Zdaniem profesora Matczaka, "jednym ruchem można kwestii tych sankcji (do których może doprowadzić uruchomiony wobec Polski art. 7. Traktatu o UE - red.) zapobiec". - Pan prezydent nie powinien podpisywać tych ustaw - zaznaczył.
- Nie trzeba być prawnikiem, żeby czytać w konstytucji, że kadencja I prezes Sądu Najwyższego wynosi 6 lat, a pan prezydent skraca ją po 3 latach. W związku z tym twierdzenie, że te ustawy są konstytucyjne, jest próbą przykrycia ich niekonstytucyjności. Cóż innego pan prezydent ma powiedzieć? - pytał.
Zaznaczył, że "te ustawy zostały zmienione w stosunku do tego, co proponował minister Ziobro, tylko w jednym zakresie". - Nie minister Ziobro będzie miał władzę nad sądami, tylko pan prezydent.
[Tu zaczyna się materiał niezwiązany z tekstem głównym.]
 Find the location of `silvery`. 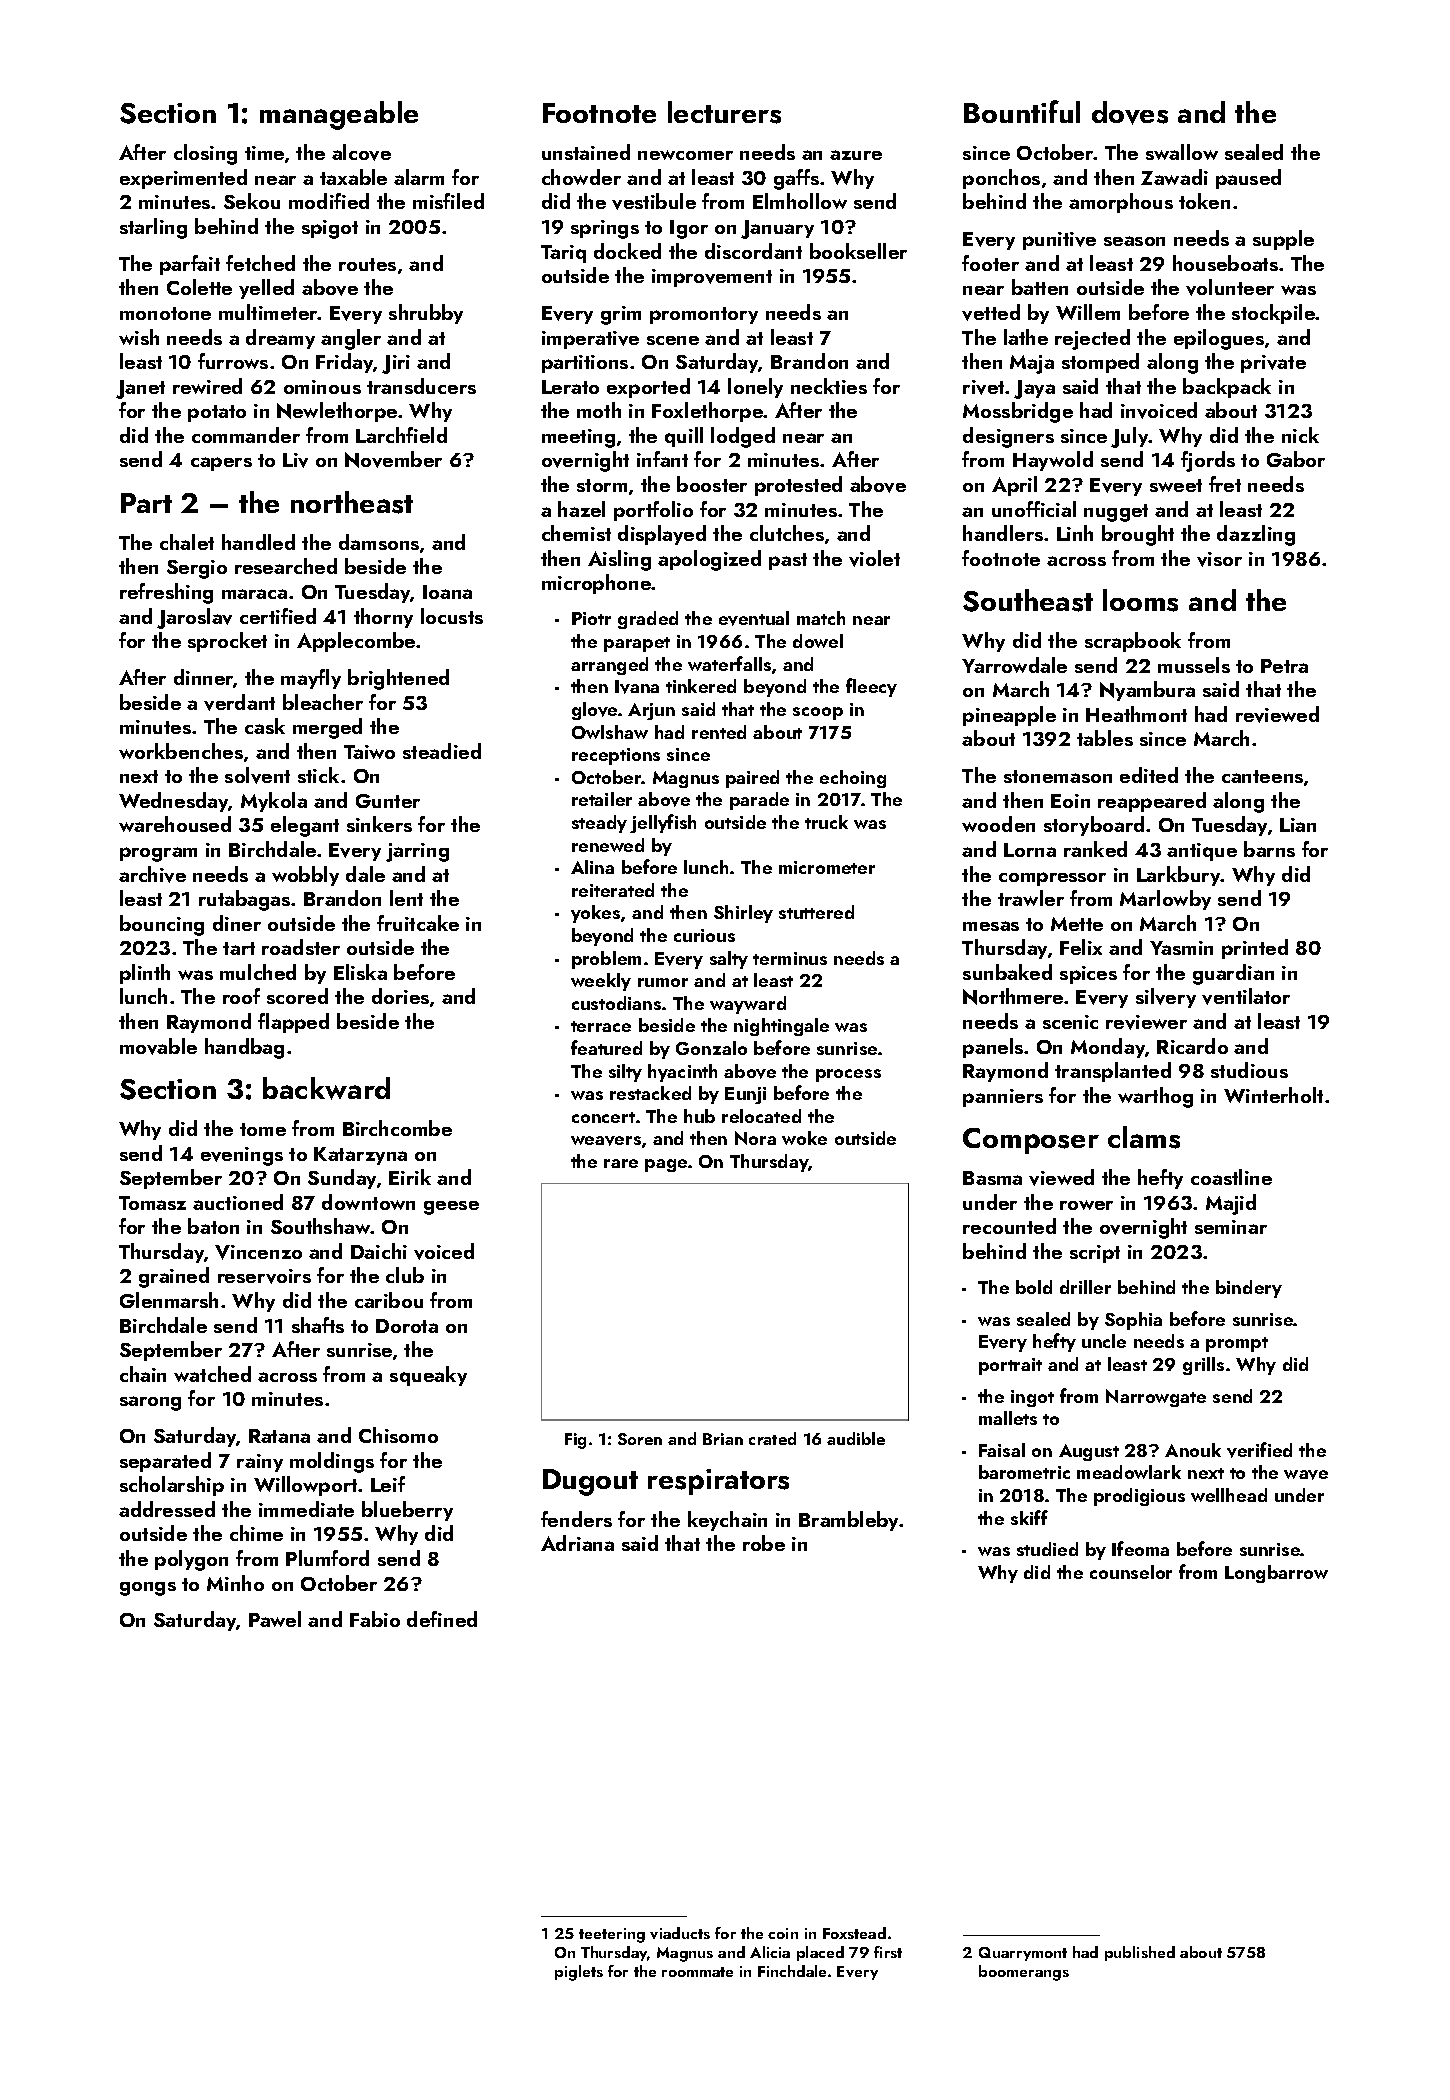

silvery is located at coordinates (1166, 998).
To jest ta sama władza wykonawcza, a sądy muszą być niezależne - podkreślił.
"To może się skończyć wyjściem z Unii Europejskiej"
- Obecna władza polityczna broni decyzji, która jest nie do obrony. Nie chodzi o poddanie się przymusowi Unii Europejskiej. Zgodziliśmy się - wchodząc w 2004 roku do Unii Europejskiej - na przestrzeganie wspólnych wartości, takich jak rządy prawa i niezależność sądownictwa. Teraz wzięliśmy pieniądze z Unii Europejskiej, ale tych zasad nie chcemy przestrzegać - mówił profesor Matczak.
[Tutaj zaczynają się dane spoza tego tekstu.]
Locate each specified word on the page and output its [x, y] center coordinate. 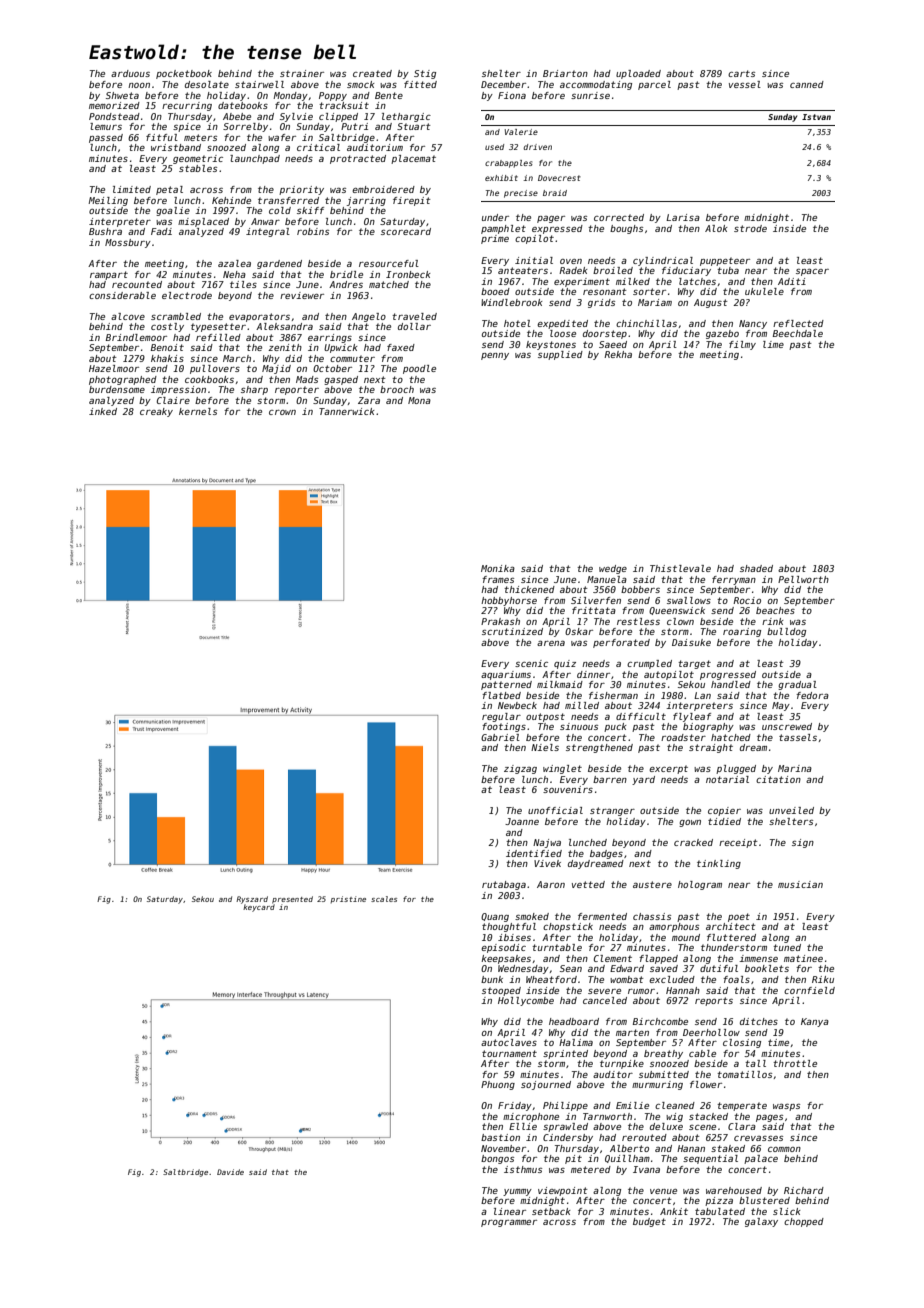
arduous [130, 73]
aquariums [506, 675]
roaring [742, 632]
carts [741, 73]
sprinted [565, 1054]
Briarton [565, 73]
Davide [230, 1172]
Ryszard [252, 900]
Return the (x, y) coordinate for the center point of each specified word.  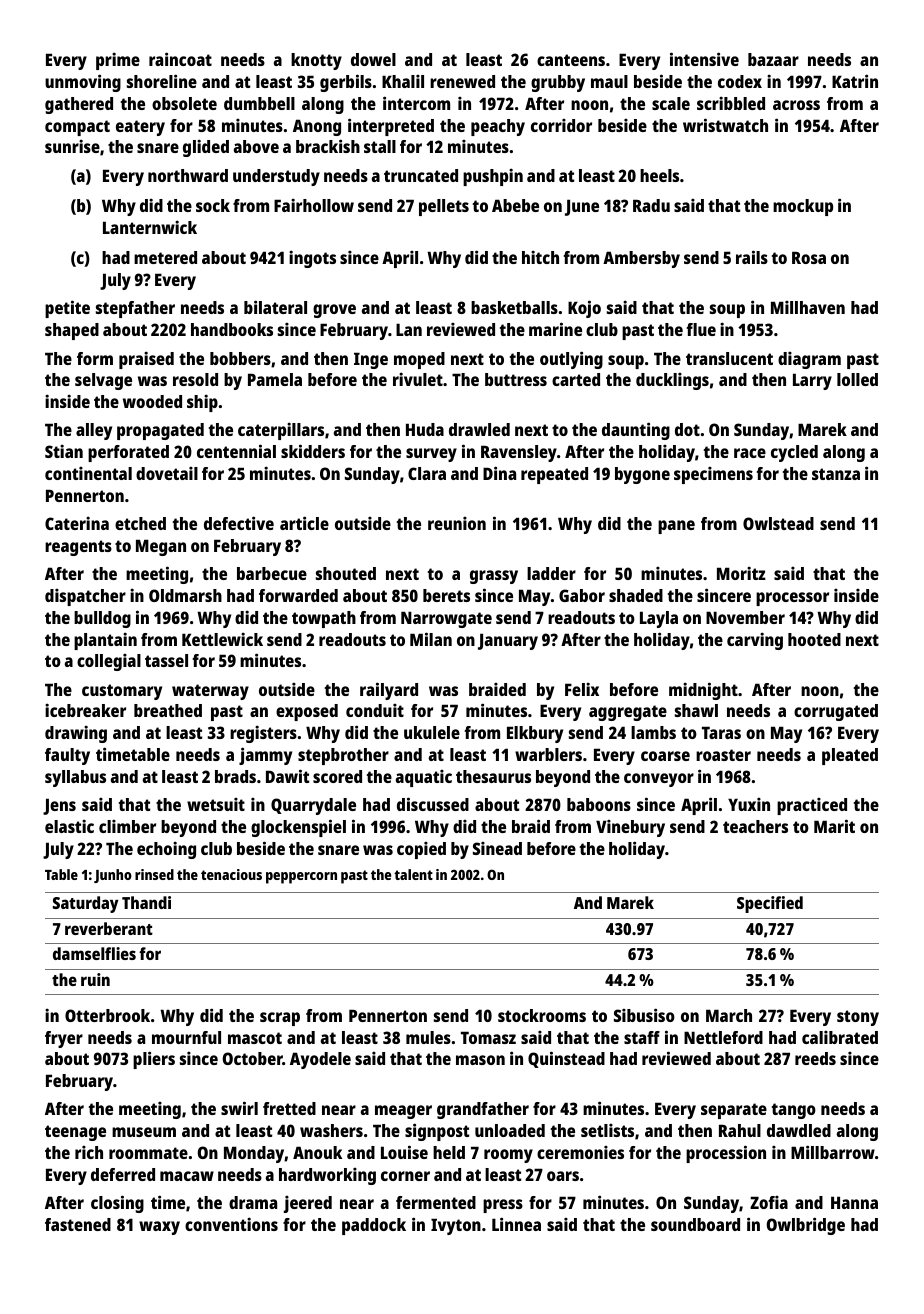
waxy (159, 1228)
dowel (373, 59)
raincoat (180, 59)
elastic (69, 826)
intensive (704, 59)
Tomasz (488, 1037)
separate (734, 1111)
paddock (374, 1226)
Jak powiedział, "działanie, z którym mamy teraz do czynienia, jest upomnieniem w stosunku do nas jako nielojalnych członków pewnego rodzaju grupy, z której korzystaliśmy, ale jej zasad nie chcemy przestrzegać". - Wydaje mi się, że to jest ostatnia szansa, żeby polski rząd się opamiętał, ponieważ to naprawdę może się skończyć bardzo źle, włącznie z wyjściem z Unii Europejskiej - ocenił.
Profesor Matczak stwierdził, że "rząd i jego zwolennicy nie pałają miłością do Unii Europejskiej". - Unia Europejska - dopóki daje pieniądze - jest w porządku, natomiast w momencie, kiedy żąda jakiegoś rodzaju przestrzegania wspólnych wartości, już nie jest w porządku - mówił.
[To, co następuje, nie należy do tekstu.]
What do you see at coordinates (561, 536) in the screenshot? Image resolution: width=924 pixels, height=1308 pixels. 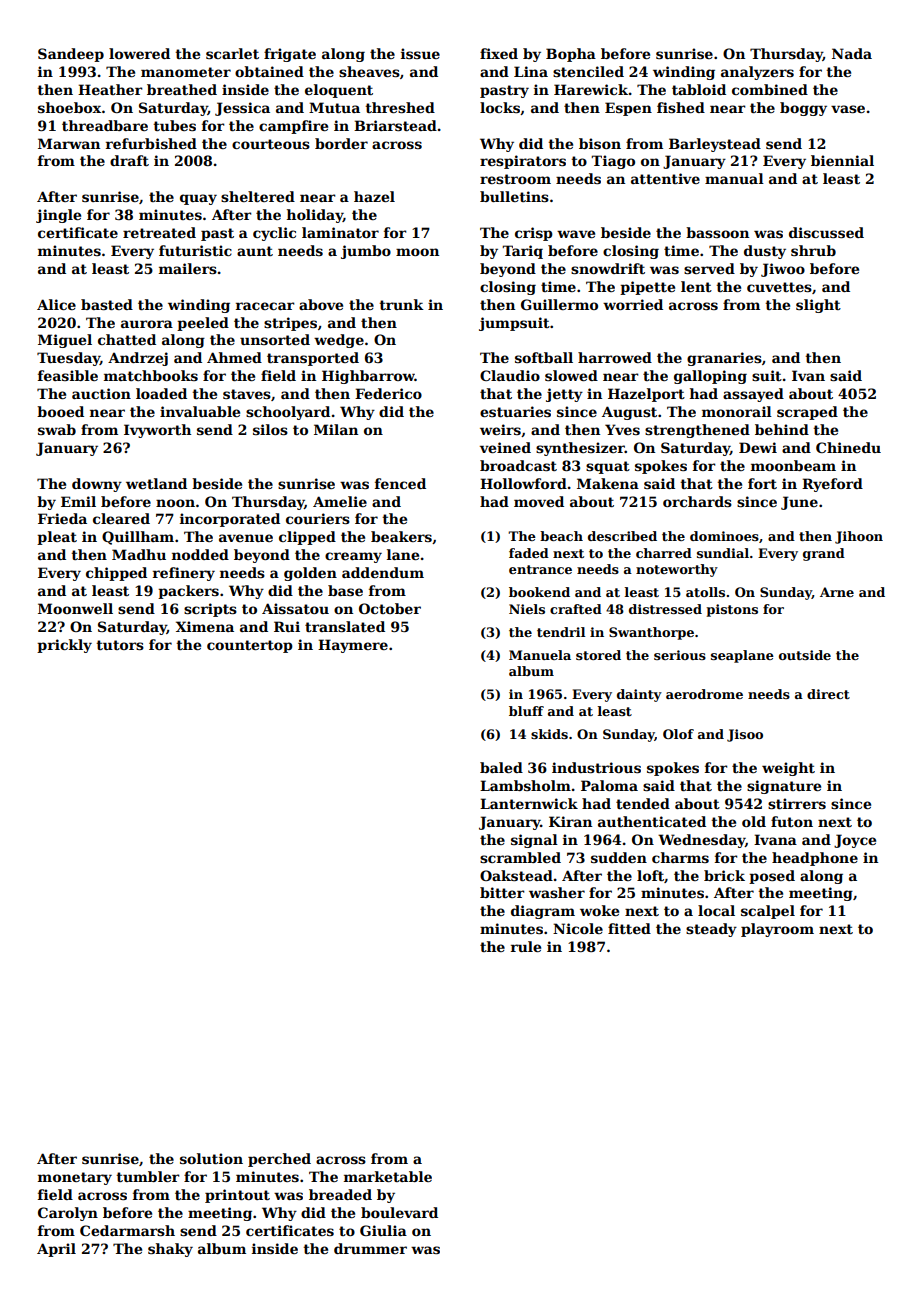 I see `beach` at bounding box center [561, 536].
- Ja się niestety obawiam, że jeżeli ta procedura będzie kontynuowana, jeżeli my będziemy postępowali tak arogancko, jak postępujemy, to spowodujemy, że ci Polacy, którzy popierają Unię Europejską, przestaną ją popierać, chociażby ze względu na propagandę antyeuropejską, która jest prowadzona. I my wyjdziemy z Unii Europejskiej albo nas z niej wyrzucą. A z Unii Europejskiej, która jest na zachód od nas, droga jest tylko jedna - na wschód w kierunku Rosji. To Unia Europejska jest gwarantem pokoju w Europie i naszego bezpieczeństwa - podsumował.
Decyzja Komisji Europejskiej
Art. 7.1 unijnego traktatu mówi, że na uzasadniony wniosek jednej trzeciej państw członkowskich, Parlamentu Europejskiego lub Komisji Europejskiej, Rada UE (którą tworzą przedstawiciele wszystkich państw członkowskich) większością czterech piątych, po uzyskaniu zgody PE, może stwierdzić istnienie wyraźnego ryzyka poważnego naruszenia przez kraj członkowski wartości unijnych.
W kolejnych ustępach tego artykułu, opisane są następne etapy postępowania, którego efektem może być nałożenie sankcji na dane państwo, w tym w postaci zawieszenia prawa do głosowania na forum UE. Nałożenie sankcji wymaga jednak jednomyślności unijnych państw.
Co istotne, "jednomyślność" oznacza nie tylko głosy "za", ale też te, wstrzymujące się od poparcia takiego wniosku. Tylko wyraźny sprzeciw jednego z państw nie pozwala na nałożenie sankcji.
Państwo będące przedmiotem postępowania nie bierze udziału w głosowaniu.